La lideresa birmana y premio Nobel de la Paz Suu Kyi niega la limpieza étnica de los rohingya

La ministra de Exteriores y presidenta de facto de Myanmar admite tan solo "problemas" con esta comumidad, una de las más castigadas y reprimidas del mundo

Adrián Foncillas

Campo de desplazados rohingya destruido tras ser incendiado.

Campo de desplazados rohingya destruido tras ser incendiado. / REUTERS / SOE ZEYA TUN

En Myanmar no existe la limpieza étnica sobre la minoría étnica de los rohingya, ha aclarado hoy la lideresa birmana Aung San Suu Kyi. Puede haber “problemas”, ha admitido la Nobel de la Paz, pero lo de limpieza étnica es un término “demasiado duro para describir lo que está pasando”, ha añadido en una entrevista en la cadena británica BBC.

El problema en el Estado birmano de Rakhine donde se concentra el grueso de los rohingya es que “hay demasiada hostilidad”, juzga la ministra de Exteriores y presidenta de facto de Myanmar. “También hay musulmanes matando a musulmanes si creen que colaboran con las autoridades”, señala. “Hay mucha gente en bandos enfrentados y esa división es la que estamos intentado cerrar”, prosigue Suu Kyi.

El paso de símbolo a política ha arrasado la reputación de la líder birmana, ensalzada durante sus años de encierro como un faro democrático por Hillary Clinton o Bono y hoy tercamente criticada por su silencio sobre el drama de los rohingya. También el mundo ha percibido equivocadamente su actitud, juzga Suu Kyi en una de sus escasísimas entrevistas. Sostiene que ha respondido a la pregunta sobre los rohingyas desde que los problemas arreciaran en Rakhine en 2013. “Los periodistas me preguntan, yo respondo y la gente dice que no digo nada. Sólo porque no hago las declaraciones que la gente quiere escuchar, condenando a una comunidad o a otra”.

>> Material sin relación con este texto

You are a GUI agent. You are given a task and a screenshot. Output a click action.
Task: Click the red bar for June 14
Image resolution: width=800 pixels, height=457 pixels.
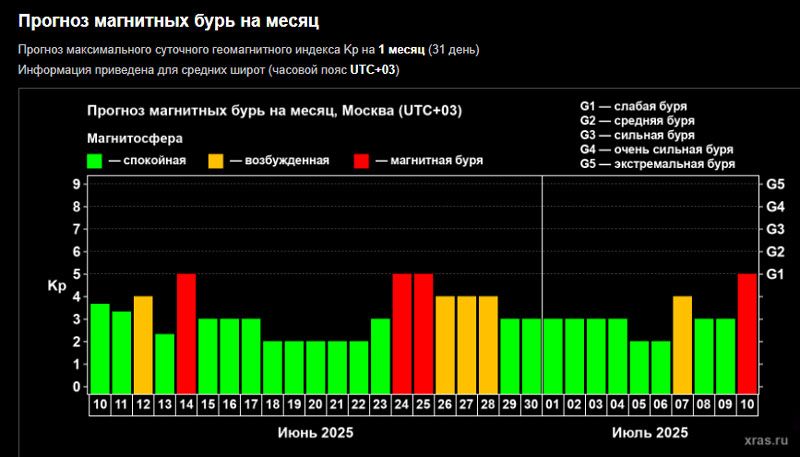[x=186, y=332]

CRIMEN CONTRA LA HUMANIDAD

La situación de los rohingyas, probablemente la etnia más castigada del mundo, se agravó aún más después de la muerte de nueve policías el pasado año en un puesto fronterizo con Bangladesh. La venganza del Ejército birmano ha provocado la huída de 75.000 rohingyas para evitar lo que organizaciones de derechos humanos han descrito como una persecución en toda regla. Los supervivientes han denunciado ejecuciones, violaciones y quemas de poblados en un clima de impunidad que sugiere directrices políticas. Suu Kyi ha negado hoy que los militares tengan libertad “para violar, saquear o torturar”.

Zeid Raad al Hussein, Alto Comisionado para los Derecos Humanos de la ONU, acusó a principios de año al Ejército birmano de todo tipo de atrocidades que constituyen “con casi toda probablilidad” un crimen contra la Humanidad. El Gobierno birmano se ha opuesto a la comisión de la ONU y defendido la operación de sus militares.

Alrededor de un millón de rohingya vive en Myanmar desde hace siglos, pero las autoridades no les reconocen la ciudadanía birmana y les etiqueta como inmigrantes bengalíes. Muchos de ellos permanecen en campos de desplazados y sufren políticas discriminatorias como la privación de viajar. Su desesperación les empuja a menudo a subirse a precarios barcos gestionados por traficantes a la espera de que algún país los acepte.